Thomas zufolge ist eine pars orationis, d. h. ein Wort als Bestandteil eines Satzes und Mitglied einer Wortart, nicht bloß ein Lautkörper (vox) mit einer bestimmten Bedeutung (significatio); zu den jeweiligen Bedeutungen treten immer auch bestimmte Mit-Bedeutungen. So gibt es in der Sprache kein Wort, das sich unmittelbar auf das "Weiße" schlechthin bezieht. Vielmehr können wir es entweder als selbständiges Seiendes bezeichnen und benutzen dann ein Substantiv (die Weiße); oder wir können es als ein Seiendes, das einem anderen inhäriert, bezeichnen und dann das Adjektiv weiß benutzen. Diese Konnotationen werden mit dem Begriff modi significandi („Bezeichnungsweisen“) bezeichnet. Die Bedeutungen aller grammatischen Kategorien und Funktionen sind solche modi significandi; und auf ihnen ist die gesamte Grammatik aufgebaut. Grammatische Kategorien werden also, nach modernem Verständnis, kognitiv begründet; strukturelle Definitionen grammatischer Kategorien verwirft Thomas ausdrücklich.

Die modi significandi eines Wortes sind gleichsam die Repräsentanten bestimmter modi essendi („Seinsweisen“) im Bereich der außersprachlichen Wirklichkeit, die der Sprache aber erst durch den Intellekt, genauer gesagt: durch wiederum entsprechende modi intelligendi („Wahrnehmungsweisen“), vermittelt werden.
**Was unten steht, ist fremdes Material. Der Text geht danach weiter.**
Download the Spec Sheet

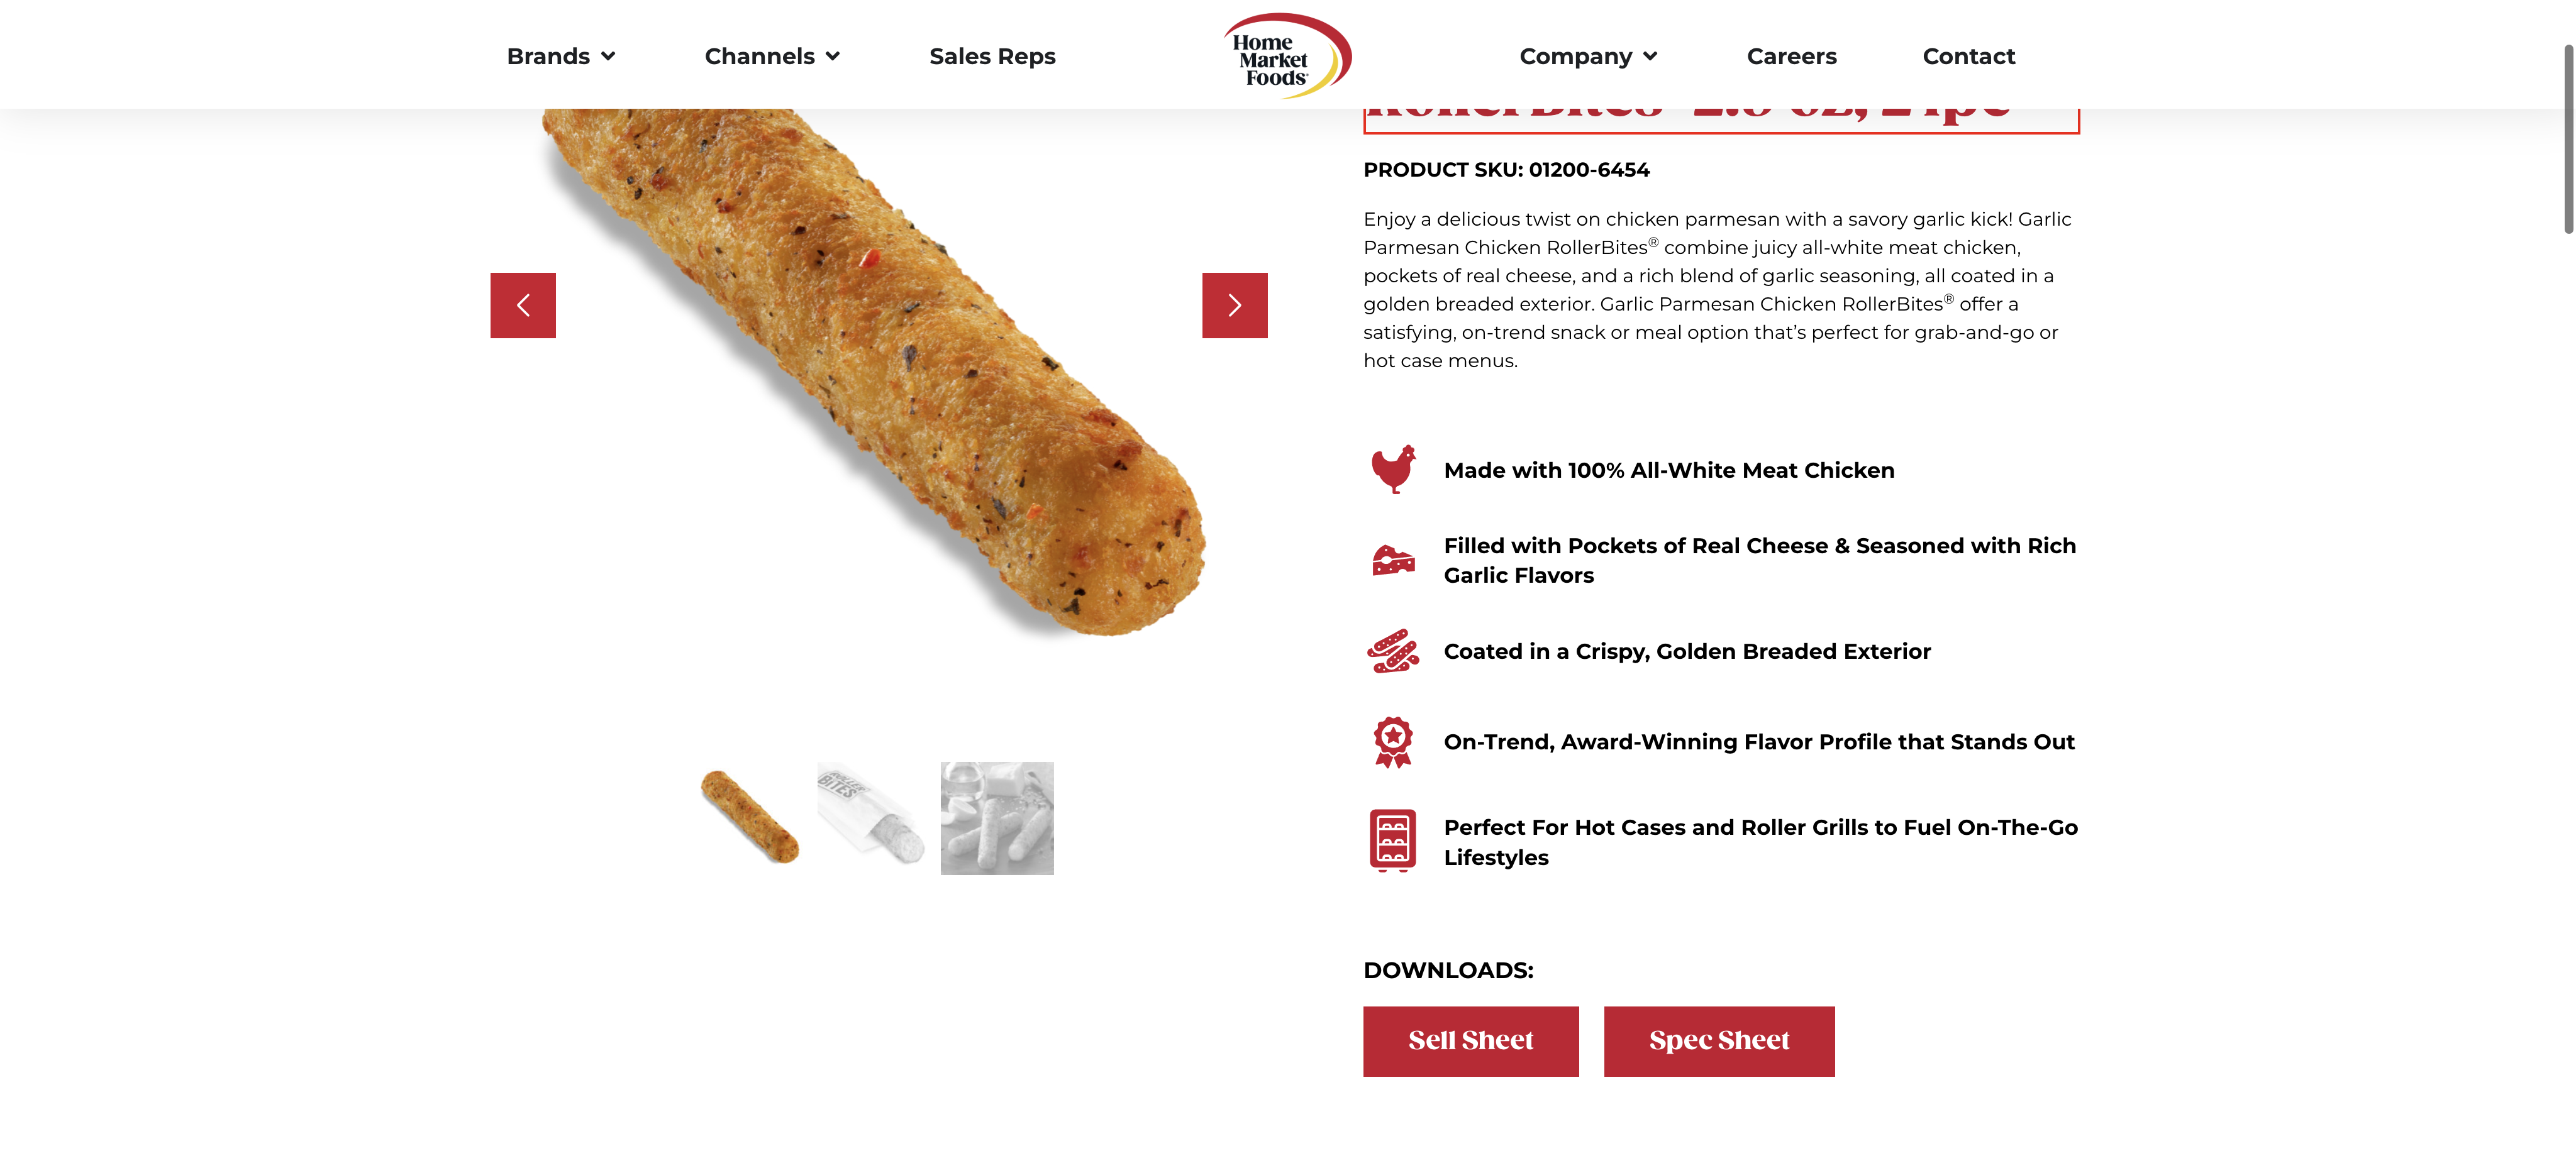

Im Universalienstreit nimmt Thomas damit gewissermaßen die Position eines gemäßigten Realismus ein: Zwar wird Sprache grundsätzlich als Abbild der außersprachlichen Realität aufgefasst, einer Realität, die deshalb auch die Universalien einschließt (sonst könnte eine Sprache nicht über abstrakte Begriffe verfügen). Zugleich aber wird auch die Rolle des menschlichen Intellekts berücksichtigt, der den Dingen erst ihre Bezeichnungen verleiht.

Die von Charles S. Peirce (der die Grammatica Speculativa Duns Scotus zuschreibt) begründete Richtung der Semiotik schließt an Thomas von Erfurt an. Peirce nennt seinen Entwurf der Semiotik, der den ersten Teil der Logik bildet, dann auch Speculative Grammar.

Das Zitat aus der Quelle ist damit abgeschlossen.